*Exercise prompt:*
Return, word for word, only the lines of the data below that lie between the line with "Where should I click to: Click" and the line with "Task: Toggle the red bigon filter tag", those two lines included.

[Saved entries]
----
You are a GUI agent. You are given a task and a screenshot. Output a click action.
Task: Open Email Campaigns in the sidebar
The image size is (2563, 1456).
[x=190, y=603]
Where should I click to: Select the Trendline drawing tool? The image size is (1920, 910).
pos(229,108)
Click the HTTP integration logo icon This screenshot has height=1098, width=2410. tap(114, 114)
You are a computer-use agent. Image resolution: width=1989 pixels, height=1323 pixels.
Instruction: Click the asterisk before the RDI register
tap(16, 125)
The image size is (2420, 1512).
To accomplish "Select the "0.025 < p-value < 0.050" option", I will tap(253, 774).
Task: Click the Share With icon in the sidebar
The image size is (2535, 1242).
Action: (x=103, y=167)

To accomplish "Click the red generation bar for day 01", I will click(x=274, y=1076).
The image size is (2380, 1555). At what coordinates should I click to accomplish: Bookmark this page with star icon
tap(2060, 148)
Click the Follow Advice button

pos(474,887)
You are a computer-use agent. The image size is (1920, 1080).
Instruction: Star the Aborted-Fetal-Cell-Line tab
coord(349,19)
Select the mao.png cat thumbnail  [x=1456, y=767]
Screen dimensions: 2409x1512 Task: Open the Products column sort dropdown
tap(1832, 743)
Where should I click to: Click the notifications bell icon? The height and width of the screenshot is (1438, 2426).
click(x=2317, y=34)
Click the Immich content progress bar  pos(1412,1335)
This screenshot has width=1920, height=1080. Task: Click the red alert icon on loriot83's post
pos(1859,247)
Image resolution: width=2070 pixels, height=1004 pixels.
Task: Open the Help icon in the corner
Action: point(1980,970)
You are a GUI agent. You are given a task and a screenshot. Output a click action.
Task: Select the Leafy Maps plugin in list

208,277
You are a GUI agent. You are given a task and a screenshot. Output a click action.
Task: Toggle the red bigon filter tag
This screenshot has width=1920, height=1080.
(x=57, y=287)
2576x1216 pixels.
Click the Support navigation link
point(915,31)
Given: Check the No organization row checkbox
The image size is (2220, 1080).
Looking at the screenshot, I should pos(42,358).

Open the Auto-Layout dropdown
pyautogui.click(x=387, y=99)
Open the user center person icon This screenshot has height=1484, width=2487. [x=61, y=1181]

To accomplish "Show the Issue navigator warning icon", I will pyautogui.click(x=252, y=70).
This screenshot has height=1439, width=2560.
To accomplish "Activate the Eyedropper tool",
----
*Solution:*
Where should I click to: Click the notifications bell icon? The height and width of the screenshot is (1438, 2426).
click(x=2317, y=34)
Click the Immich content progress bar  pos(1412,1335)
This screenshot has width=1920, height=1080. Task: Click the red alert icon on loriot83's post
pos(1859,247)
Image resolution: width=2070 pixels, height=1004 pixels.
Task: Open the Help icon in the corner
Action: point(1980,970)
You are a GUI agent. You are given a task and a screenshot. Output a click action.
Task: Select the Leafy Maps plugin in list

208,277
You are a GUI agent. You are given a task and a screenshot. Output a click action.
Task: Toggle the red bigon filter tag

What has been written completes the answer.